PAST EVENTS

OUTING TO BLETCHLEY PARK


BLETCHLEY PARK
THE NATIONAL CODES CENTRE

On June 9th 2005, a group of JDA members, with their friends, relatives and volunteers to push a few wheelchairs, set off on a clear warm day to visit the unique Bletchley Park Mansion which became Churchill's World War II Intelligence Headquarters. Here, around 10,000 people worked in total secrecy to crack the Enigma code machine and other impossible codes held by the Germans. They also developed the world's first semi-programmable computer to help break Hitler's messages.

The importance of Bletchley Park was that it helped to shorten WW2 by two years and saved countless lives, maybe your friend or relative. So we were curious to find out how that came about.

Bletchley Park was built in 1883 by a wealthy Jewish financier, Sir Herbert Samuel Leon. It was his family home for several years. Herbert was made a Baron in 1911.

The Mansion is situated just outside Milton Keynes, so it was just over an hour's drive from JDA. On arriving there, we were greeted by a friendly tour guide. We had our own sign language interpreter and lipspeaker with us to ensure that all of the JDA group could follow the story of Bletchley Park.

After tea and biscuits, the tour guide took us around the place, showing us various historic huts used by the codebreakers.

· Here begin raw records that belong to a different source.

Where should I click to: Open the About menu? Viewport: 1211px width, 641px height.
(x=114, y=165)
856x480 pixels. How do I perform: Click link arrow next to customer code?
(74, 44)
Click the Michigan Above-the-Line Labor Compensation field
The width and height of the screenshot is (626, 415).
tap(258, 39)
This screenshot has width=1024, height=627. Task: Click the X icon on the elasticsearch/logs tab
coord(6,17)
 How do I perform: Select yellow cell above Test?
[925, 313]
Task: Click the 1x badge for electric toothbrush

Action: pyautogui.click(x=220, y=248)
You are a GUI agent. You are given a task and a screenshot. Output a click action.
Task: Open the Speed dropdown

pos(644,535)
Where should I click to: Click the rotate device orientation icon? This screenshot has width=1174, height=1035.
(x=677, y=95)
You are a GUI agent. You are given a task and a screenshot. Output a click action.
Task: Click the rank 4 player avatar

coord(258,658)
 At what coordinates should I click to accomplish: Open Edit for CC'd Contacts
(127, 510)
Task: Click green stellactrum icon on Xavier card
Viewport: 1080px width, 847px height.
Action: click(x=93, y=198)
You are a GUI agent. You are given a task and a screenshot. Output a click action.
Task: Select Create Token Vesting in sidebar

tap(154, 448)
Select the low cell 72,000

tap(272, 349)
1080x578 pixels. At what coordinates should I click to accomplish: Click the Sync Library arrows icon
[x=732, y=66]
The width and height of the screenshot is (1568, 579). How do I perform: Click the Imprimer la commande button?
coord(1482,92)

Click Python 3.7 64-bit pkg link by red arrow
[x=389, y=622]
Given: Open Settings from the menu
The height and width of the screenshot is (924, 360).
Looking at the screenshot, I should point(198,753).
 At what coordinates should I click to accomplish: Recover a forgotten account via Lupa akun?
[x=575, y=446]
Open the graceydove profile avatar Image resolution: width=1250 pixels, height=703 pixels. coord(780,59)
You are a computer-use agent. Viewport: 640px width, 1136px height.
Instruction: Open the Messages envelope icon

We saw the original Bombe machine hut where the team, led by an eccentric brilliant young professor, Alan Turing, made ground-breaking work on solving the very complex Enigma code machines used by the Germans. The Germans didn't think Britain would be able to break their codes using their very complex Enigma machines. How wrong they were!!

Alan Turing developed a brilliant idea, resulting in the Bombe machine - an electro mechanical machine with code wheels to break the ever-changing Enigma keys. All the huts at Bletchley Park were responsible for receiving and decoding incoming German codes from all over the UK every day, and fitting all the pieces together like a gigantic jigsaw puzzle. This Bombe machine helped to shorten the codebreaking process.

It was very complex work that most of us would find extremely difficult, or even impossible, to make sense of. You need a very clear, mathematical, logical and focused brain to be able to work it all out!! Thank G-d for geniuses like Turing!

Bletchley Park is now called the National Codes Centre. Back then, it was called Station X and it was here that the first programmable computer was engineered. It became the birthplace of modern computing and communications.

We went round the Exhibition Room, which tells the story of Bletchley Park and displays many interesting pieces of equipment used during wartime.

The tour, although very interesting in parts, went on a bit too long with the guide also telling us about his wartime experiences as a pilot! We were glad to have a break in between, when a free lunch of delicious sandwiches and drinks was served by the staff at the Mansion.

All in all, it was a memorable, educational outing and we all learned so much about how hard British people worked during World War II to break the codes and to try and stop the Germans winning the war as quickly as possible.